Still, interesting to see Bluetooth symbols next to bike lights so often around the show floor.
Next is the connected bike lock from Master Lock. We’ve seen many similar projects on Kickstarter over the past few years, some of which have actually shipped recently. In the case of Master Lock the bike lock uses Bluetooth Smart to allow you to quickly unlock your bike lock from an app. You can see here the lock is locked, with the blue light:
Then using the app we can unlock it, changing the light to green:
So what if your phone battery dies? No worries, they’ve got you covered there. You can create a code using the joystick on the front to open it (ahead of time obviously):
They’ve also introduced an interesting locker mode, which allows you to use the smartphone app to ‘share’ access to the bike. For example for friends and family. You can give time-limited access as well.

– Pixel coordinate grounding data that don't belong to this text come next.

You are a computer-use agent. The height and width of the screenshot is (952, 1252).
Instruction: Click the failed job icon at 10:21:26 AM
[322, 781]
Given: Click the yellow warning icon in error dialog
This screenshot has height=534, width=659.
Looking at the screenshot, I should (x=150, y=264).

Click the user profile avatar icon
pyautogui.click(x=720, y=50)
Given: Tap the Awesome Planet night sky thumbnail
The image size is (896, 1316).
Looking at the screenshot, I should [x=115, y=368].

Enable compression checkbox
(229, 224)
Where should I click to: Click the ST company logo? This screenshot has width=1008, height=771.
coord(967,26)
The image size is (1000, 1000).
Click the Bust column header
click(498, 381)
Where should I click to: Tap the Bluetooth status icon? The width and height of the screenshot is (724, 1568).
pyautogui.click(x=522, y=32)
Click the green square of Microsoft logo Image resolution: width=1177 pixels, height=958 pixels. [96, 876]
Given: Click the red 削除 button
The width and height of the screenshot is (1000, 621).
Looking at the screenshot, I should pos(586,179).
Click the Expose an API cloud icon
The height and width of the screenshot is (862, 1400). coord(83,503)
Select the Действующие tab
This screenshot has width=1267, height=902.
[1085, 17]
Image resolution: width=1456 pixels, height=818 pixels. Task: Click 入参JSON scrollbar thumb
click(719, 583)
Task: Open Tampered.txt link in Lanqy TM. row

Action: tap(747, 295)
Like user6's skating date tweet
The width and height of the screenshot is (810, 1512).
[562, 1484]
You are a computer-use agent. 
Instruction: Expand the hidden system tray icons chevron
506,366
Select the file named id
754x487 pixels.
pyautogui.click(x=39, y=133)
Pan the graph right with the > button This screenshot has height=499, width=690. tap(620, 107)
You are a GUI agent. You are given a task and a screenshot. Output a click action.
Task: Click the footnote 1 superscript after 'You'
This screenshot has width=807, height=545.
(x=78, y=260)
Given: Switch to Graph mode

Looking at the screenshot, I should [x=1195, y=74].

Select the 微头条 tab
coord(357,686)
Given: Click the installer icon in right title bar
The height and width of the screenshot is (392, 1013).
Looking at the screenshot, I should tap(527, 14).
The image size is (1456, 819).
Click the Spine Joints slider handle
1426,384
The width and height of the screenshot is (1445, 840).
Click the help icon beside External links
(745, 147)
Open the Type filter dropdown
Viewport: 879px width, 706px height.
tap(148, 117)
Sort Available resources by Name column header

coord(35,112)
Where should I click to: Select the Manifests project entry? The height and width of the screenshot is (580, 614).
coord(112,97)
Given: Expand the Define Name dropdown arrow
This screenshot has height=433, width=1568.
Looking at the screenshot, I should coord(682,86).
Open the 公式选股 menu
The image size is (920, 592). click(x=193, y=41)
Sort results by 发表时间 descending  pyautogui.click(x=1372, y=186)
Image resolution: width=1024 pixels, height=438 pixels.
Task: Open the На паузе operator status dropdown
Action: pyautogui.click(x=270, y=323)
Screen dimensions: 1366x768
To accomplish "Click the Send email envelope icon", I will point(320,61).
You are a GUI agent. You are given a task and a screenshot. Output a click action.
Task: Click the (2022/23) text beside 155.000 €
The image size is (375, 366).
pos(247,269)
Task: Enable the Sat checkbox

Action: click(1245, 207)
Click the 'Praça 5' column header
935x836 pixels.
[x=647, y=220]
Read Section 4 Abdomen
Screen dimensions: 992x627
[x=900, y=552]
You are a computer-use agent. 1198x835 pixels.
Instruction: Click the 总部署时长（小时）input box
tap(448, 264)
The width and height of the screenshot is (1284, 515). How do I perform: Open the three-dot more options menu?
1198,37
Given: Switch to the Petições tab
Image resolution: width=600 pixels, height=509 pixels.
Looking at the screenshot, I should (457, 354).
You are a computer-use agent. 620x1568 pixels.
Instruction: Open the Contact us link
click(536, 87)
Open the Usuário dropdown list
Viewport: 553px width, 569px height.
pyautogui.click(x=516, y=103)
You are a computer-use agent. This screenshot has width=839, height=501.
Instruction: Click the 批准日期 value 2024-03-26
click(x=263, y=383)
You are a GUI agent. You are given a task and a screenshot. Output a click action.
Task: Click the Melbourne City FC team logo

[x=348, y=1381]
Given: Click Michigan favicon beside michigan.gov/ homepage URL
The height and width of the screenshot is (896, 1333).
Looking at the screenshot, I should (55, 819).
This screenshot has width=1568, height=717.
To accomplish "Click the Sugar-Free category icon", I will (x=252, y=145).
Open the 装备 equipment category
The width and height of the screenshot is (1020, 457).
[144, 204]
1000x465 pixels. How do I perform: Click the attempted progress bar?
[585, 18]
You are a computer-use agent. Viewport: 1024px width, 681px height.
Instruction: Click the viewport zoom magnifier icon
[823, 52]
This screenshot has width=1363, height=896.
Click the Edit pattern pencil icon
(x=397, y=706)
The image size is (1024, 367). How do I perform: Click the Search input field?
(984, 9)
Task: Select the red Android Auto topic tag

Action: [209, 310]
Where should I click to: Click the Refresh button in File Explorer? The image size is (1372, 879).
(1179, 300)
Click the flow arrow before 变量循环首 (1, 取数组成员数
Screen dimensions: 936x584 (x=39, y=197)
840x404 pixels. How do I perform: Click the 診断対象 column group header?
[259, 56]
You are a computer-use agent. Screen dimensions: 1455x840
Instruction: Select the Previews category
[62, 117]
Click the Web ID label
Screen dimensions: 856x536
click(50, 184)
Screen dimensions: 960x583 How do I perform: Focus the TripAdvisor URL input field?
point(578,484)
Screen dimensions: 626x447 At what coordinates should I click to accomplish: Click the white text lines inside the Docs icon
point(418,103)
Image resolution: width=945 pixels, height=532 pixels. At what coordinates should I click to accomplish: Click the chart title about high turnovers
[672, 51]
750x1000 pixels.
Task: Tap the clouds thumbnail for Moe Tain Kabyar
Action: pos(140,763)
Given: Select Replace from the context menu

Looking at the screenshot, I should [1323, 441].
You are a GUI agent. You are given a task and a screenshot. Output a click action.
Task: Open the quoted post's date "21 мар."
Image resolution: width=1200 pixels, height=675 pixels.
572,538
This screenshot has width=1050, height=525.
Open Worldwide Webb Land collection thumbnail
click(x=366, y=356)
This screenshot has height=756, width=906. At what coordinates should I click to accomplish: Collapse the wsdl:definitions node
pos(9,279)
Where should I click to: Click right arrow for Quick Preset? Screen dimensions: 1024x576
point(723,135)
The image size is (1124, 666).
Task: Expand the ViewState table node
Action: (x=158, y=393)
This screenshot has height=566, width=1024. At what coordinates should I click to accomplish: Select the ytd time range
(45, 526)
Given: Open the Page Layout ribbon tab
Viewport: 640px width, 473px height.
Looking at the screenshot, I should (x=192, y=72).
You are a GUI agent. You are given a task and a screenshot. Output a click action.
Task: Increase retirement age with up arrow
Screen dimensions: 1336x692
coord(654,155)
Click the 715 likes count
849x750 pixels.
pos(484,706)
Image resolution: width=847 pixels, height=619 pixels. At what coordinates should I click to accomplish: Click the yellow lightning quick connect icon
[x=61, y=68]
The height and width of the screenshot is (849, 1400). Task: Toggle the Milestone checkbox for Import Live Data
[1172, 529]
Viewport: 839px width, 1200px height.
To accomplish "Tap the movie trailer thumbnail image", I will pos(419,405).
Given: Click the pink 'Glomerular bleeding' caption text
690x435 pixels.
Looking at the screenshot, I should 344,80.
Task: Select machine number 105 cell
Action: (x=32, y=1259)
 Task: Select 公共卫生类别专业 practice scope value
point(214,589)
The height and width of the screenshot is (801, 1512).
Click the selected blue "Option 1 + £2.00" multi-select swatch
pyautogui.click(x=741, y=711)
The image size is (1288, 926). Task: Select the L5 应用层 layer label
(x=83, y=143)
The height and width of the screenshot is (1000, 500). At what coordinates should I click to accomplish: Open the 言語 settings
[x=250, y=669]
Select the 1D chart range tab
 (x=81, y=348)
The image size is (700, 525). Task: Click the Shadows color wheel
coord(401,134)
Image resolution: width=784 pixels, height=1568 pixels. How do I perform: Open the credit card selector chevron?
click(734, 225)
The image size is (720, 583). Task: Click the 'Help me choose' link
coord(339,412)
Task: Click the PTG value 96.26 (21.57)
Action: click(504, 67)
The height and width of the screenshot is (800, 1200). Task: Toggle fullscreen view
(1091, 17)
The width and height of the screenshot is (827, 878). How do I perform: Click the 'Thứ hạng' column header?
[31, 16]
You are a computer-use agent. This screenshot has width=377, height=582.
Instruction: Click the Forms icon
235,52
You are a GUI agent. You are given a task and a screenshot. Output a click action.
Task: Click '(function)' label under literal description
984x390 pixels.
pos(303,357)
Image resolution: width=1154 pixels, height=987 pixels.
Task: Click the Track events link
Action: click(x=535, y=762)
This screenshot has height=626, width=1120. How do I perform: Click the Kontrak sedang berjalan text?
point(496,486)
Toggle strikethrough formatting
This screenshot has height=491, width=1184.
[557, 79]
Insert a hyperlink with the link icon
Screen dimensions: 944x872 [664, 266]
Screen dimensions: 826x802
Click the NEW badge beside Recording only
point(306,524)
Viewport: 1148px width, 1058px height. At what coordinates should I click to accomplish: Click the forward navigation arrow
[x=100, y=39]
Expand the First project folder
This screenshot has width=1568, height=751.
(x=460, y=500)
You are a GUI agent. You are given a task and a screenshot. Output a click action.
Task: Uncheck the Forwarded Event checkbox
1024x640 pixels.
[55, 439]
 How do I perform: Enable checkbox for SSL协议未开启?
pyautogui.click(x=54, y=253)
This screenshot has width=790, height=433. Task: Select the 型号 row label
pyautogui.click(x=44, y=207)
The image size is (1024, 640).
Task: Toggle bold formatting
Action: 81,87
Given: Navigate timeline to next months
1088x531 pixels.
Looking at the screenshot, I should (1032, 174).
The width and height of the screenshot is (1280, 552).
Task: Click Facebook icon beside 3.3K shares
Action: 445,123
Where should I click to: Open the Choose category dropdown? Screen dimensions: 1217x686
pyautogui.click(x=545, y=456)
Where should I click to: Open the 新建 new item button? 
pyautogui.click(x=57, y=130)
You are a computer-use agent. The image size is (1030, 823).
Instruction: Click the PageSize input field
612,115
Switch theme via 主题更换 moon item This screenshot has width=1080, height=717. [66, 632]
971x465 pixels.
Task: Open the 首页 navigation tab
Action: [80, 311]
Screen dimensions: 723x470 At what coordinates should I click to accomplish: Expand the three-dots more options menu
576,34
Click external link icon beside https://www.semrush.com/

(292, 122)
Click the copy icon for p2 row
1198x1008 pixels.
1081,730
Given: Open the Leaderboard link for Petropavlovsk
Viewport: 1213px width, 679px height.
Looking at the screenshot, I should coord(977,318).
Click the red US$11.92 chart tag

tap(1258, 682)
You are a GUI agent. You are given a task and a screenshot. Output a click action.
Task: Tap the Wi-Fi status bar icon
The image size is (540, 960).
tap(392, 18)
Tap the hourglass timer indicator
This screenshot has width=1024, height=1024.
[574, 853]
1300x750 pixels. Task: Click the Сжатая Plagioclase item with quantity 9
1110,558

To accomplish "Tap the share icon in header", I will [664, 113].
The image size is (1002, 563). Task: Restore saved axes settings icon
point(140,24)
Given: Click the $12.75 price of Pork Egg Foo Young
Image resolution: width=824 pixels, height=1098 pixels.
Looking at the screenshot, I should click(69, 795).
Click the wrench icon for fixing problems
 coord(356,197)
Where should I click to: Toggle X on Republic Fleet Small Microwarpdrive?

Pretty cool stuff. The unit will cost about 140EUR, and be available by November. The unit uses a simple 9V battery, which they say will last about 5 years.
Garmin Varia Lights:
Next we’ve got the Garmin Varia lights, which are connected via ANT+ to your head unit. This is actually the first time I’ve seen them in person, so it was interesting getting a handle on the size. Previously they’ve only ever showed computer generated imagery of them. The Garmin lights are a bit more advanced than any other connected lights (including the Bontrager system) in that the (front) beam direction will automatically shift based on your speed. Further, it utilizes the light sensor on your head unit to determine how much light to emit. Also, it’ll automatically change brightness if riding during the daytime and you go into a tunnel.
Meanwhile, here’s the connected tail lights.
The taillights also have a left/right turn signal function, which can be triggered by the lighting remote control (by my count, we’re up to three different Garmin cycling remote controls: Edge Remote, Varia Remote, VIRB Remote).
My only thought on these though was the size – they’re collectively a bit bigger than I anticipated. Especially the front, but also the rear as well. Obviously since I just saw them here, I haven’t had any on-road time so can’t really saw how well they work one way or the other.
Lightweight Connected Wheels:
You’ll remember last year that Lightweight had showed off some ANT+ connected wheels which included stats like tire pressure and tire temperature. Well, these were gone this year. I asked about them and was told that essentially the project is on a low-priority status, so not to expect anything near term.